# What Etruscan sounded like



## Brian G Turner (Nov 23, 2017)

I found this fascinating - thought some other people here might, too.


----------



## BAYLOR (Nov 23, 2017)

Roman Emperor Claudius wrote  a Multivolumne history of the Etruscans and a Etruscan language dictionary of which no copies of either survive.


----------



## 2DaveWixon (Nov 23, 2017)

I felt a sort of shock when I realized that the Etruscan word(s) for gods seemed to be a lot like "Aesir."


----------



## SilentRoamer (Nov 23, 2017)

The bit with the alphabet being flipped around blew my head off, coupled with the fact that it's written backwards...


----------



## The Big Peat (Nov 25, 2017)

Brian G Turner said:


> I found this fascinating - thought some other people here might, too.

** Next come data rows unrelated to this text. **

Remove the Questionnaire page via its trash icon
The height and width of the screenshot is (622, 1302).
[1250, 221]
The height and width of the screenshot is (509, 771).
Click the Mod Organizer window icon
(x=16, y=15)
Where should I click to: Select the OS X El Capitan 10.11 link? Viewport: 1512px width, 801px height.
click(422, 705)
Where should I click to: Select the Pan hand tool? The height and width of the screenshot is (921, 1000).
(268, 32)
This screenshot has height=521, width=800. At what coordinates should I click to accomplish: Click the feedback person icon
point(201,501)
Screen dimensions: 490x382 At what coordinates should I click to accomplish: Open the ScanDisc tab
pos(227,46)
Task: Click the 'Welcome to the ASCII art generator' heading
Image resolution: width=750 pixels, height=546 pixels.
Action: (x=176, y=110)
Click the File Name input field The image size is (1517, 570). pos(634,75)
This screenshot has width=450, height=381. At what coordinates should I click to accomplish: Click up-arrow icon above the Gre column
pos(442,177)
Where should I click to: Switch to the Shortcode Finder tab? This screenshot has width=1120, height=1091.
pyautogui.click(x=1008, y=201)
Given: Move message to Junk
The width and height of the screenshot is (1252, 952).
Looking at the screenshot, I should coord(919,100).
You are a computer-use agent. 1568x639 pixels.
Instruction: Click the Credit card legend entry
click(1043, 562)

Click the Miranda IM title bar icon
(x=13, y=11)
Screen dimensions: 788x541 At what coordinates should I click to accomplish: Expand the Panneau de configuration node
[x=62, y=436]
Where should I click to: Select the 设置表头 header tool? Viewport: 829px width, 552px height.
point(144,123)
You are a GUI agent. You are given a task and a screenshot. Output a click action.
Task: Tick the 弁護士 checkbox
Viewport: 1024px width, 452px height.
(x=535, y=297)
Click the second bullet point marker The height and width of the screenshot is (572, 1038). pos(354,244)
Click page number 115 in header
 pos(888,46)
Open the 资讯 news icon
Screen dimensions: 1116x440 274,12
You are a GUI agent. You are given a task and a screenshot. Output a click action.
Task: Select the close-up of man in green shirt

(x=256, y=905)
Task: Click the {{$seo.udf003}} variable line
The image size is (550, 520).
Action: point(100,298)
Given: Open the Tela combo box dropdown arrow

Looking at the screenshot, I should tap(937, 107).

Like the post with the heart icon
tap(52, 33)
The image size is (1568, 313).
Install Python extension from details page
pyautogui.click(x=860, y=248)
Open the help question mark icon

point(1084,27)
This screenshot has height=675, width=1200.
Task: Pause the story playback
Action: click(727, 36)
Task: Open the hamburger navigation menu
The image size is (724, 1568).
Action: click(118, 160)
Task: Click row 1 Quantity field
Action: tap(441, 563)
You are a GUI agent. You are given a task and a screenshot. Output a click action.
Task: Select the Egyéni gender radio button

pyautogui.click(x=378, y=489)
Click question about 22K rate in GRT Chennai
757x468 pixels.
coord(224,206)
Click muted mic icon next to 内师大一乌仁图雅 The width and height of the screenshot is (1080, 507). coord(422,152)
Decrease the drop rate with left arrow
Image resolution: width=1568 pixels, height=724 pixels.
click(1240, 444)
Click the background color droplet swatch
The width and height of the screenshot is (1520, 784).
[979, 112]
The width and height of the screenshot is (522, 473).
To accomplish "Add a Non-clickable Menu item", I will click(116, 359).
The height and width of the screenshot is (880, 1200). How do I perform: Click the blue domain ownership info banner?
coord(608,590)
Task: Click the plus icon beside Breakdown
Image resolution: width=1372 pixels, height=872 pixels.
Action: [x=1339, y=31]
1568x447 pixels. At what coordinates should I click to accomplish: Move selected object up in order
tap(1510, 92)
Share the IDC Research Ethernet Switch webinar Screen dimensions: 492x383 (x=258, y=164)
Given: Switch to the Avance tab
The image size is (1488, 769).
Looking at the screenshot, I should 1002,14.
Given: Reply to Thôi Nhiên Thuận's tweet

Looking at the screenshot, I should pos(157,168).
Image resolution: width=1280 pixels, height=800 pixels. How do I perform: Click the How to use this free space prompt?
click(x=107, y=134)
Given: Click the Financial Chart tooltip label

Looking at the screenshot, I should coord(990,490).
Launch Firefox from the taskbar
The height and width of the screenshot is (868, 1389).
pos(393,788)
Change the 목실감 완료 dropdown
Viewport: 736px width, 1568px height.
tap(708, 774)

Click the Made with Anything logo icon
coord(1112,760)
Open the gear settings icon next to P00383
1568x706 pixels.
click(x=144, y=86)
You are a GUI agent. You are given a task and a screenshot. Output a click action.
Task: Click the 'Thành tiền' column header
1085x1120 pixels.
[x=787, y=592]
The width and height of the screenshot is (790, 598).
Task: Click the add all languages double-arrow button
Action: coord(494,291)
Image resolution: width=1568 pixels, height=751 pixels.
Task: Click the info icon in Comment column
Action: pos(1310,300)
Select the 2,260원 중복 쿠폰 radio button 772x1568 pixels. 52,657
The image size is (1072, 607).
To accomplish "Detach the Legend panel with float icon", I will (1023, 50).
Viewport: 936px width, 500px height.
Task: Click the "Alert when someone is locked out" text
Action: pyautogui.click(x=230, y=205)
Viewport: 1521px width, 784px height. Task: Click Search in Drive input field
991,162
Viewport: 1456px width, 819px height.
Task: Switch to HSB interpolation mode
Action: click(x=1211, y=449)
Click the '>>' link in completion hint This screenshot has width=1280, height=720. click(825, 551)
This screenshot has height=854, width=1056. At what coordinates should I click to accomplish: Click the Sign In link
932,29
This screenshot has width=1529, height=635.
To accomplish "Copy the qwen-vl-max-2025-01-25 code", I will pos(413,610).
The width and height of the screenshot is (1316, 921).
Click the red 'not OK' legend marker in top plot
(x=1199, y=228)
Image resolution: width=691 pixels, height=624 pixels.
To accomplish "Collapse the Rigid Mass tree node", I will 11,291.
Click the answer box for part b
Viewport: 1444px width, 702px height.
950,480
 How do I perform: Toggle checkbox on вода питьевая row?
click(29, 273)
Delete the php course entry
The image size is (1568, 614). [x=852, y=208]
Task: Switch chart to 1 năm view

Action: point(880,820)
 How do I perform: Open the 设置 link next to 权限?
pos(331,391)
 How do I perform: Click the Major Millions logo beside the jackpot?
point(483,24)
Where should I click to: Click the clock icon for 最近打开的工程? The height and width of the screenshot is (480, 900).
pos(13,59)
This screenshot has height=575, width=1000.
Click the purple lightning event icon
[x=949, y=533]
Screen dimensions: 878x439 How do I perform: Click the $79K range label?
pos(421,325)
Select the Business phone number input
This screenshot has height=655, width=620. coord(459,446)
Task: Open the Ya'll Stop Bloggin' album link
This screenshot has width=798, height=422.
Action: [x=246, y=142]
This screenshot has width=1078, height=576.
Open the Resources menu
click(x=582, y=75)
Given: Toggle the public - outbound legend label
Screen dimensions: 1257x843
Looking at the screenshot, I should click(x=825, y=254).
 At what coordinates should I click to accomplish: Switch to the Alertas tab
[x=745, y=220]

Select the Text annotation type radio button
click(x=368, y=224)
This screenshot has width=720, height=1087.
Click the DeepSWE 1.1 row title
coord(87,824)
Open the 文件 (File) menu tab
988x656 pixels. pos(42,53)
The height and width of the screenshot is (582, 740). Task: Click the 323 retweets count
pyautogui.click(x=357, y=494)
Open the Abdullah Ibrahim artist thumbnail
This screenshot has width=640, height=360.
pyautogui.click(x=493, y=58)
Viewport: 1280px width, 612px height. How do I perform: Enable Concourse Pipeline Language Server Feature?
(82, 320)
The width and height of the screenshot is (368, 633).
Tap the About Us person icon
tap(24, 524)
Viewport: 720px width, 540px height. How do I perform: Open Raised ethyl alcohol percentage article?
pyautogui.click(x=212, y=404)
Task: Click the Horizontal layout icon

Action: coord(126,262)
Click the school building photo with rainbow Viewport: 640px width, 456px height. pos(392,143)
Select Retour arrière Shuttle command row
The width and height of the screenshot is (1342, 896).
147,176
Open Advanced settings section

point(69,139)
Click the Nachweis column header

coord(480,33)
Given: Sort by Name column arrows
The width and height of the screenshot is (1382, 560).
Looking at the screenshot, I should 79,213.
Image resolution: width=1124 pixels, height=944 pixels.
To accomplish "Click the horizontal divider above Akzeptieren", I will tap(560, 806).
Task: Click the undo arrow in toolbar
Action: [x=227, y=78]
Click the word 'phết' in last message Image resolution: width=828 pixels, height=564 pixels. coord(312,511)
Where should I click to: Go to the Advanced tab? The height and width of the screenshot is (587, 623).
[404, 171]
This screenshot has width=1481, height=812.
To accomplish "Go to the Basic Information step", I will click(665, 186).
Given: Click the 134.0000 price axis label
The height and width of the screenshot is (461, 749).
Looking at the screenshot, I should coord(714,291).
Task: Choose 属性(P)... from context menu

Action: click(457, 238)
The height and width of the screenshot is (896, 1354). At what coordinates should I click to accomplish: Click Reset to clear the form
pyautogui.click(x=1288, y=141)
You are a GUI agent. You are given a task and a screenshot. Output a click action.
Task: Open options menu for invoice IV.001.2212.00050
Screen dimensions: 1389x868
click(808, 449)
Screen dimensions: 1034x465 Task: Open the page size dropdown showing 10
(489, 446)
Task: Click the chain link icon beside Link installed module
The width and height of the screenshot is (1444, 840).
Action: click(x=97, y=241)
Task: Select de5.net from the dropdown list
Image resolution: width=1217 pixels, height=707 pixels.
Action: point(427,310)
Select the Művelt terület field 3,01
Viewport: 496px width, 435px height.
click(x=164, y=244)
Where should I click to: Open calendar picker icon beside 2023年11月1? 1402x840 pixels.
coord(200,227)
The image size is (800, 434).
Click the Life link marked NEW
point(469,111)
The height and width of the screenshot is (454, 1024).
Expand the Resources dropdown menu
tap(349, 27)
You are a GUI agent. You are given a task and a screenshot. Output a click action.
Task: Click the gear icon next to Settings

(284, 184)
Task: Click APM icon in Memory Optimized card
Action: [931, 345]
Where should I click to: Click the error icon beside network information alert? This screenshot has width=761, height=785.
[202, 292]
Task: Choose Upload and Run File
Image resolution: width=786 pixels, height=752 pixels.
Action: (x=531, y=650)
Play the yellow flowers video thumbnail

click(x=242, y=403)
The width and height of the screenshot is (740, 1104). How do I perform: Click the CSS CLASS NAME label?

Thank you very much - verrrrry useful.


----------



## 2DaveWixon (Nov 26, 2017)

Yes, I'm planning to head over to Europe and find some Etruscans to practice on!


----------



## BAYLOR (Nov 27, 2017)

2DaveWixon said:


> Yes, I'm planning to head over to Europe and find some Etruscans to practice on!



Surely Rosetta Stone must have a Etruscan langue module.


----------



## 2DaveWixon (Nov 28, 2017)

I've just ordered it.


----------